А затем слово погружалось в сутолоку городского дня, в сырую темноту осенней ночи, в деревенское утро с криком петуха и рожком пастуха, и не оно ли неслось с поездом Москва-Владивосток, Владивосток-Москва мимо полустанка Ерофей Павлович и станция Зима, унося с собой пассажиров, их чемоданы и сны, прозрачные воды Байкала, пропахшее мазутом пространство, навернутое на колеса спальных вагонов.
Не оно ли поднималось над крытым корой аилом вместе с завитком дыма, а потом превращалось в переступь иноходца, в предсмертный хрип негра и в линчующую толпу в Алабаме, в звон молочной струи, ударяющей о дно подойника, в палитру Матисса и Сарьяна, на которой краски были выжаты не из тюбиков, а из ветвей и трав, покрытых росой, в крик совы, в губы ребенка, в прыжок зайца, в снежную верхушку гольца, в лепет воды, в симфонию, исполняемую дятлами, иволгами и соловьями под управлением дирижера, открывшего филиал Ленинградской филармонии в душном, пропахшем багульником лесу?

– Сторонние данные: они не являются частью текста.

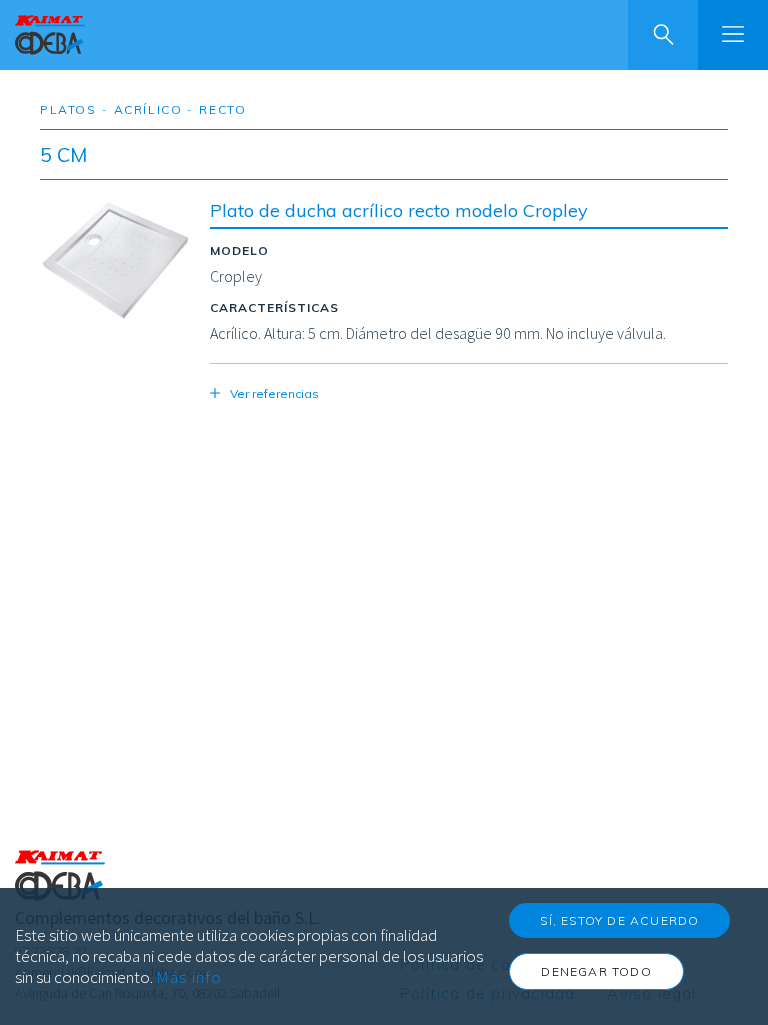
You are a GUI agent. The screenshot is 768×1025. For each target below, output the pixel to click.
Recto (222, 109)
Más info (189, 977)
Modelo (239, 250)
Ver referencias (274, 393)
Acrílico (148, 109)
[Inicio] (50, 35)
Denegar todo (596, 971)
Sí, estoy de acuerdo (619, 920)
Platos (68, 109)
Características (274, 307)
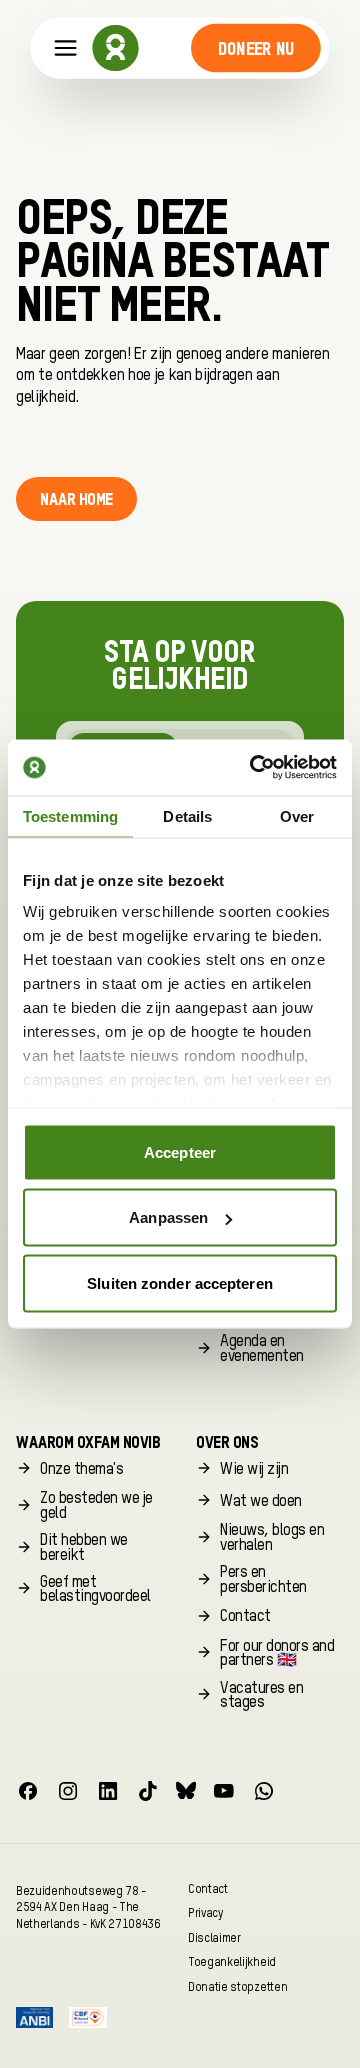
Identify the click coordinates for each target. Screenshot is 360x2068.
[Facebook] (28, 1791)
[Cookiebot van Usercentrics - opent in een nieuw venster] (254, 768)
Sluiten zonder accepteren (180, 1282)
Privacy (205, 1913)
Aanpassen (168, 1217)
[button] (255, 48)
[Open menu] (65, 48)
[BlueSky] (186, 1791)
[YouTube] (224, 1791)
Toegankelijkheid (232, 1962)
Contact (208, 1888)
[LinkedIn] (108, 1791)
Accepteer (180, 1151)
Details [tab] (187, 815)
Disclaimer (214, 1937)
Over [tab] (297, 815)
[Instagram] (68, 1791)
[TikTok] (148, 1791)
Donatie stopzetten (237, 1986)
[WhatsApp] (264, 1791)
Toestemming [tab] (70, 815)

Слово облекалось в душу Хлебникова и в жизнерадостное тело Торо, чтобы внять языку природы, слушать голоса зверей и понимать молчание рыб. А потом оно опять становилось словом и сливалось с облаком, с окном, с обликом Офелии, с ее озабоченным лицом, тревожно взглянувшим на часы, которые она забыла завести. И вот она начинала заводить часы двумя длинными мраморными пальцами богини, с таким видом, словно вместе с ее часами остановилось само время, о котором размышлял Эйнштейн и гадал Гомер, слушая монотонный шум морских волн и сухопутных битв.
И вот уже часы шли на ее руке и на руках всех женщин Земли, спешащих на свидание со случаем, с человеком или с молнией, с той неизвестностью, с которой начинается каждый новый шаг, год, час или день.

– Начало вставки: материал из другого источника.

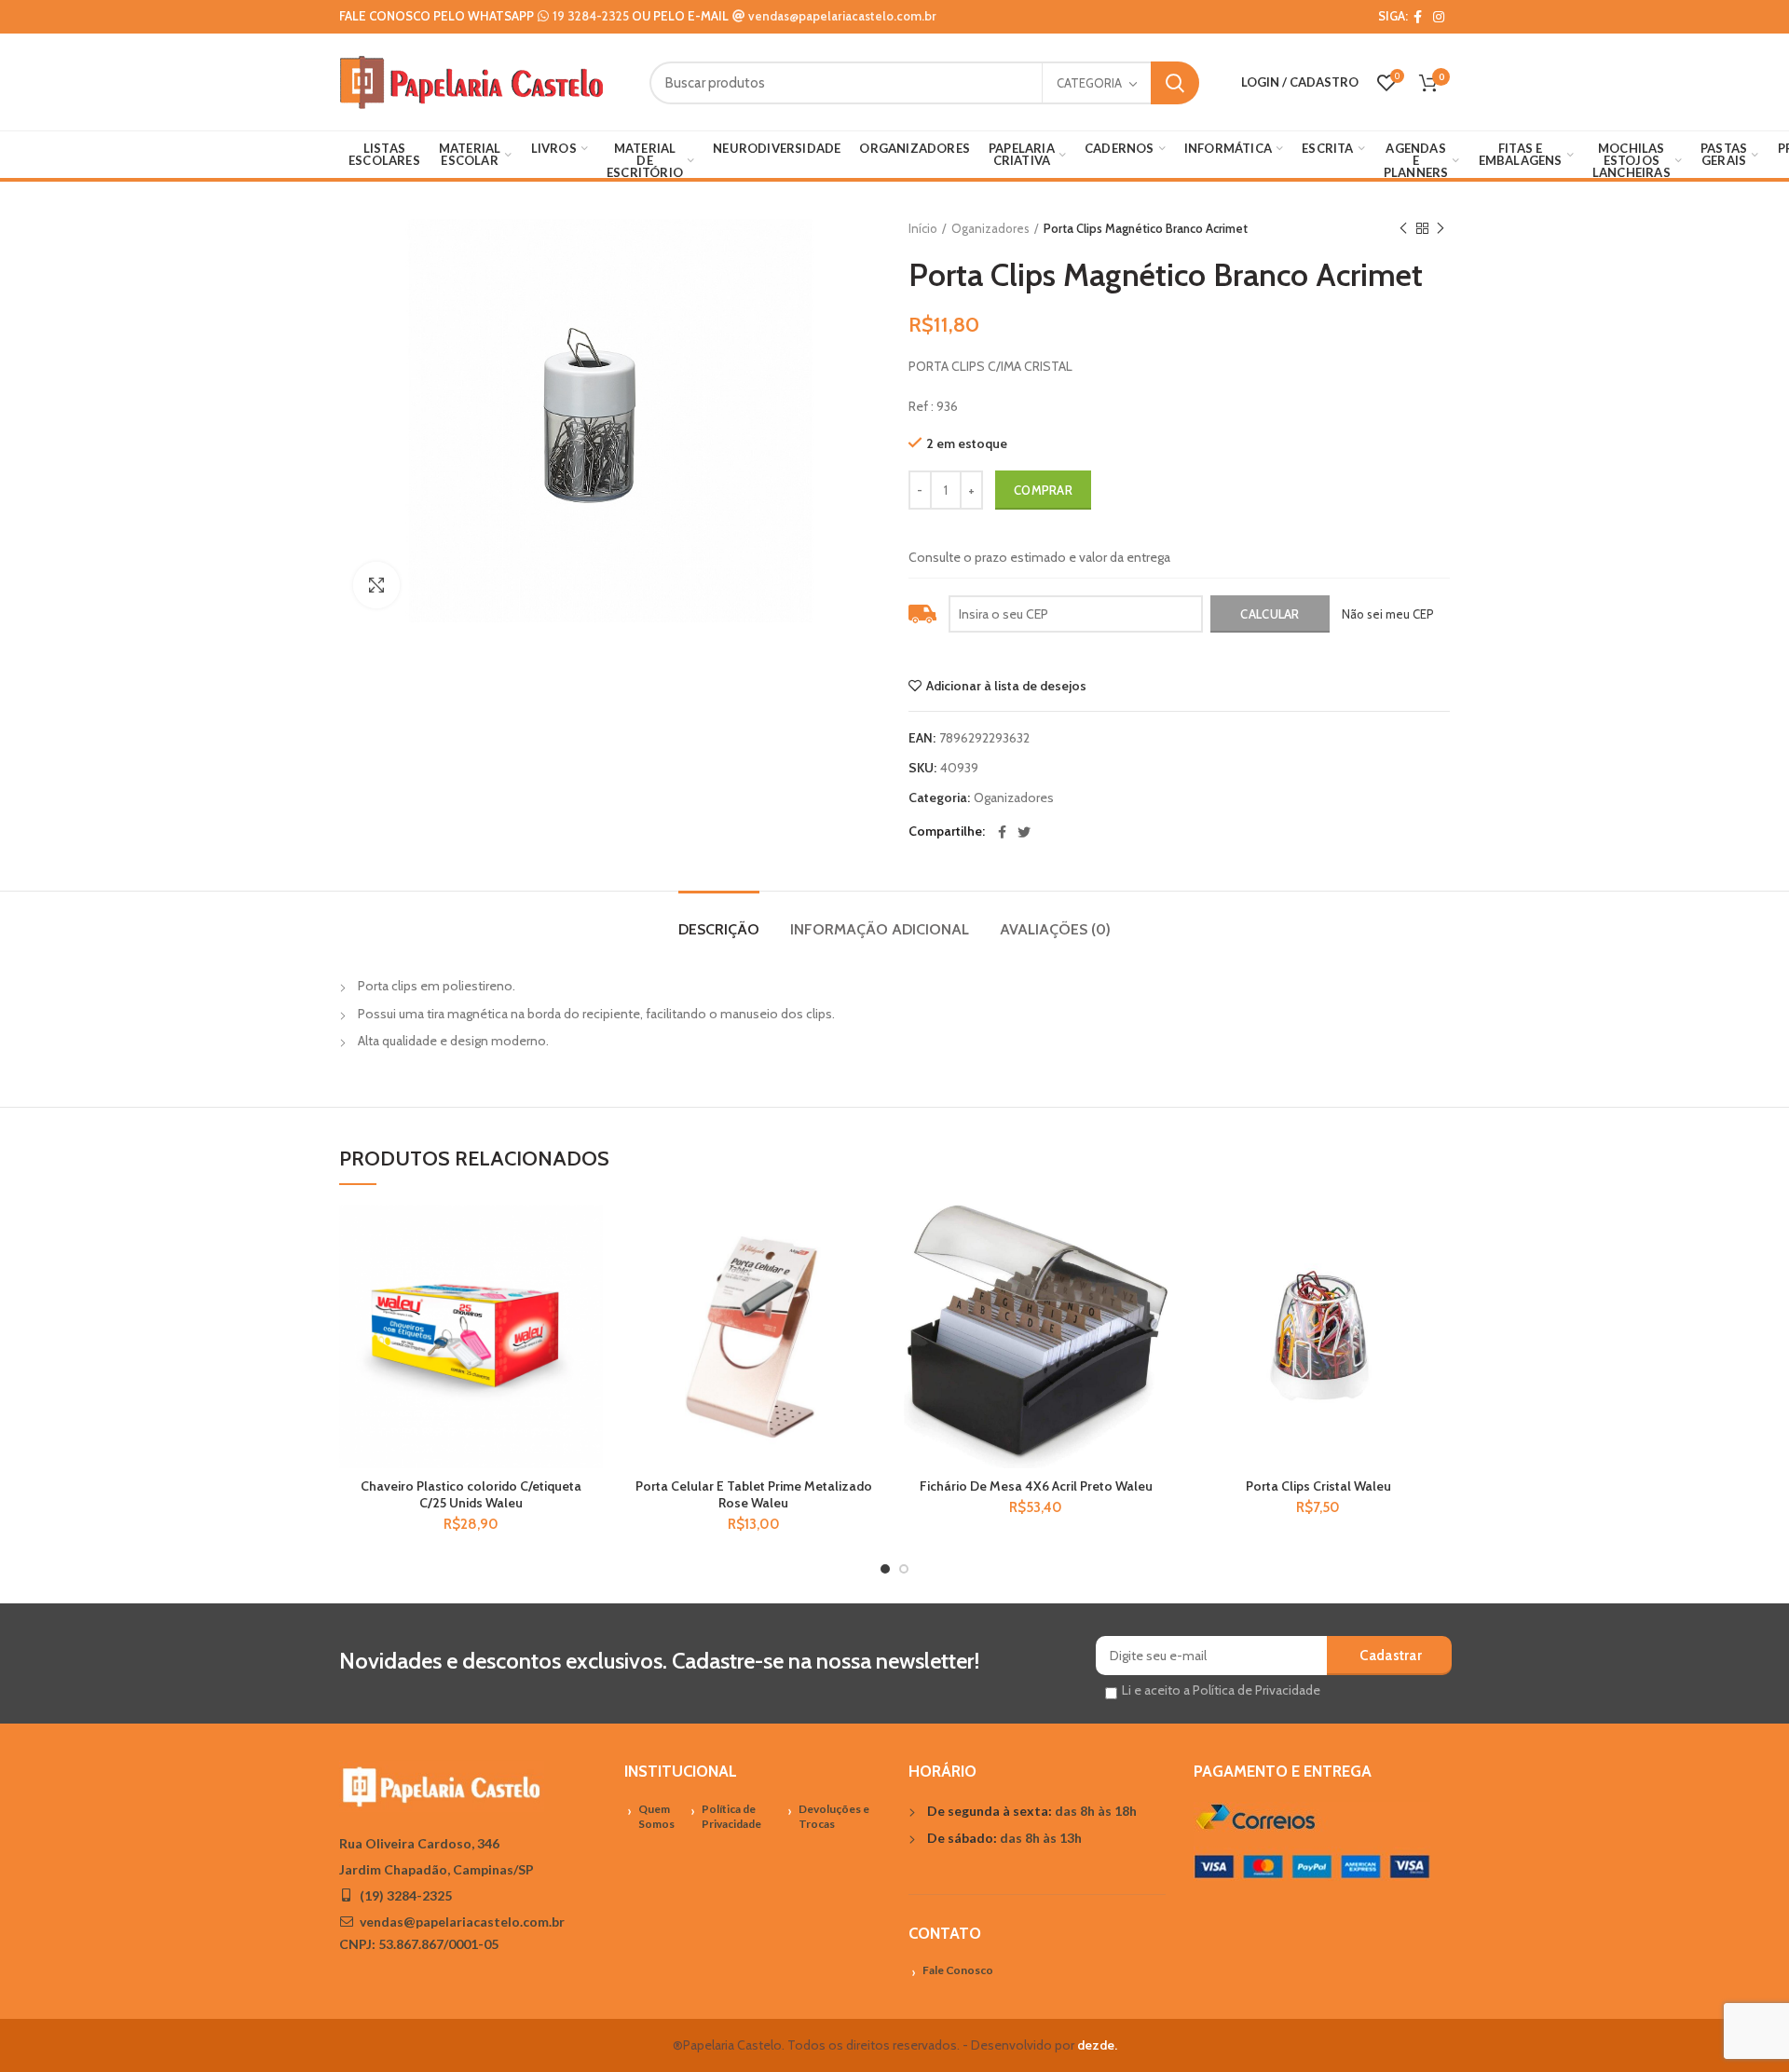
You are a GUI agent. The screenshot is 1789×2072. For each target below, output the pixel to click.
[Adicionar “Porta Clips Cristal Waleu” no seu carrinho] (1436, 1277)
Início (922, 228)
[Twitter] (1024, 832)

Часы шли, и, чтобы проверить, что они идут, Офелия поднесла их к уху, и в то же мгновение до ее существа донесся плеск волны, докатившийся из мезозойской эры до нас и побежавший дальше, туда, где уже нас не будет.

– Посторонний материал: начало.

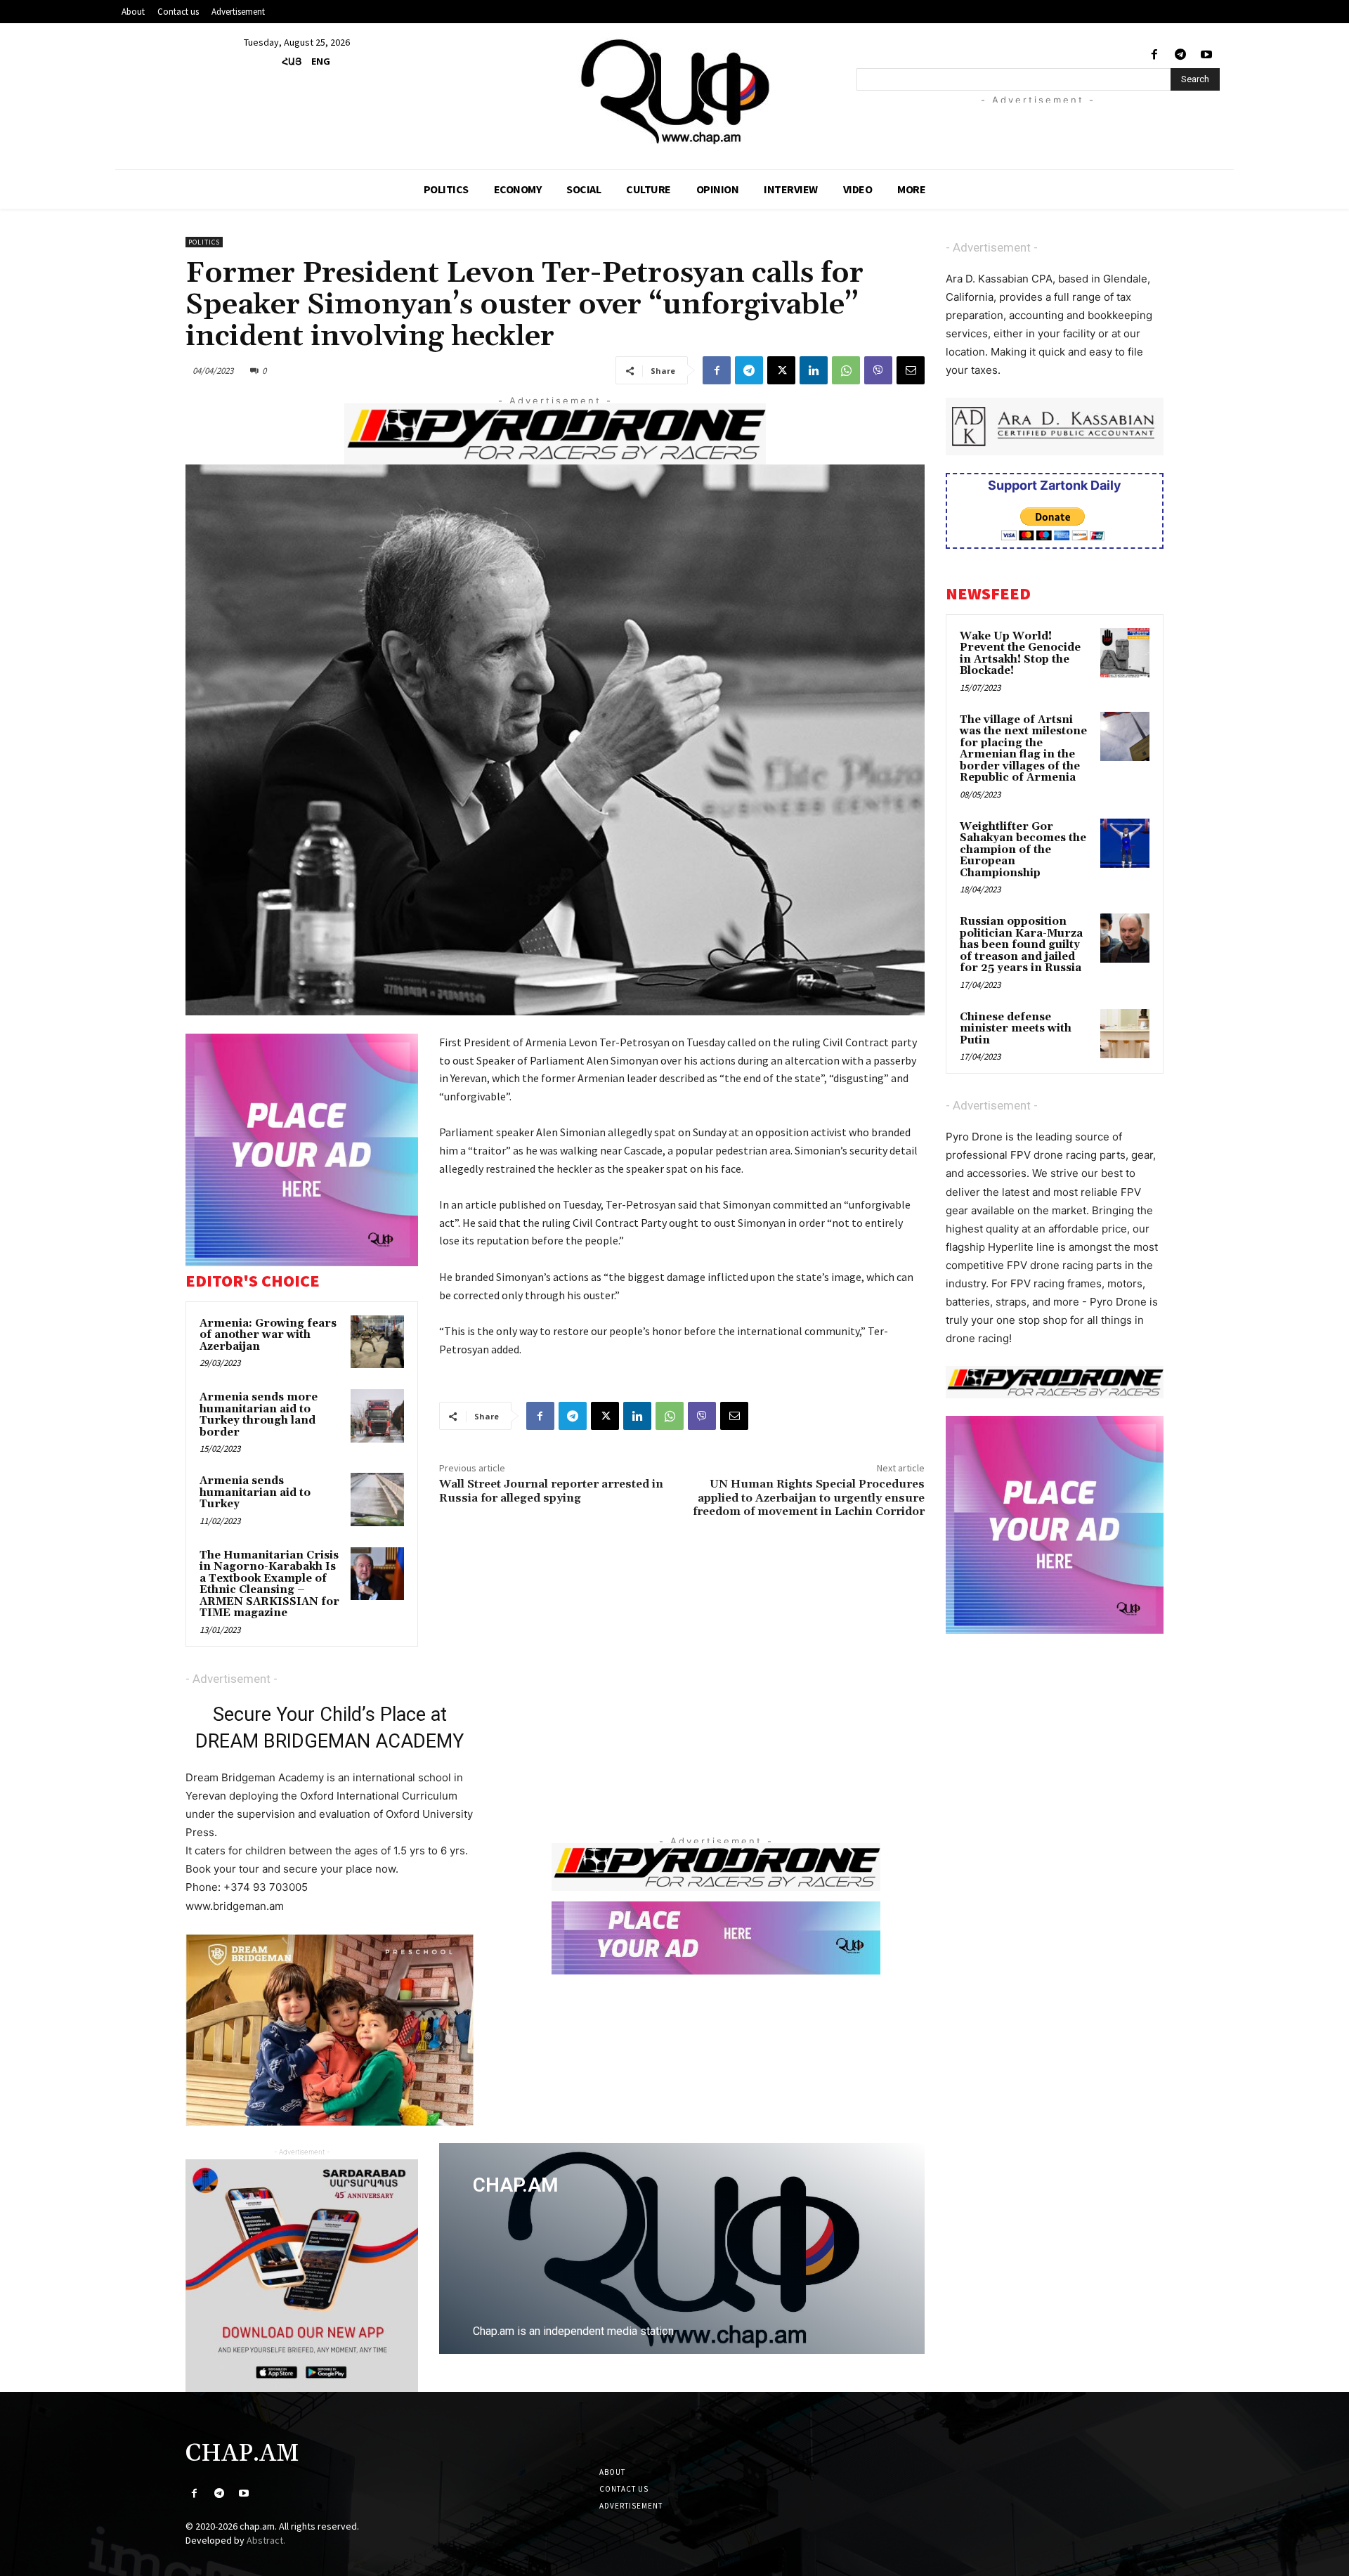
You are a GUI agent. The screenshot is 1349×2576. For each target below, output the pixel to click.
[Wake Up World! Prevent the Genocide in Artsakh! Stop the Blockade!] (1124, 652)
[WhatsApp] (846, 370)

Прежде чем начать следующую фразу, она успевала побывать у дочери Миноса Ариадны, когда та вручала Тезею меч и нитяной клубок, чтобы он не запутался в лабиринте, а потом успевала пронестись вместе с солнечным светом сквозь ночь, описанную Тютчевым, и объять весь земной шар.
Часы шли на ее античной руке, маленькие дамские часики, купленные Колей на барахолке Ситного рынка в день ее рождения. Да был ли такой день, когда она родилась? Разве она не существовала тогда, когда Наполеон вел свои войска на Москву, или в то черное утро, когда Пушкин ехал на Черную речку в роковой карете?
Ведь Офелия, кроме всего прочего, олицетворяла собой мысль, бурю страсти и воображения, проникающего сквозь тела, как рентгеновский луч.
Она произносила слова, и они уносили меня, а со мной вместе и тебя, читатель, в лабораторию Пастера мыть пробирки, в прерии Майн-Рида, на лист бумаги, по которой спешит гусиное перо, зажатое в нервных пальцах Эдгара По, в приемную всероссийского старосты Калинина, в доменный цех, в новый светлый, как утро, бассейн, где смывают с себя угольную пыль шахтеры, в самолет Водопьянова и в дилижанс Брет-Гарта, в калужский домик Циолковского, в аудиторию, где Шредингер пишет на доске формулу, способную объять дрожь развеществленного вещества, в коляску ребенка и в кратер вулкана.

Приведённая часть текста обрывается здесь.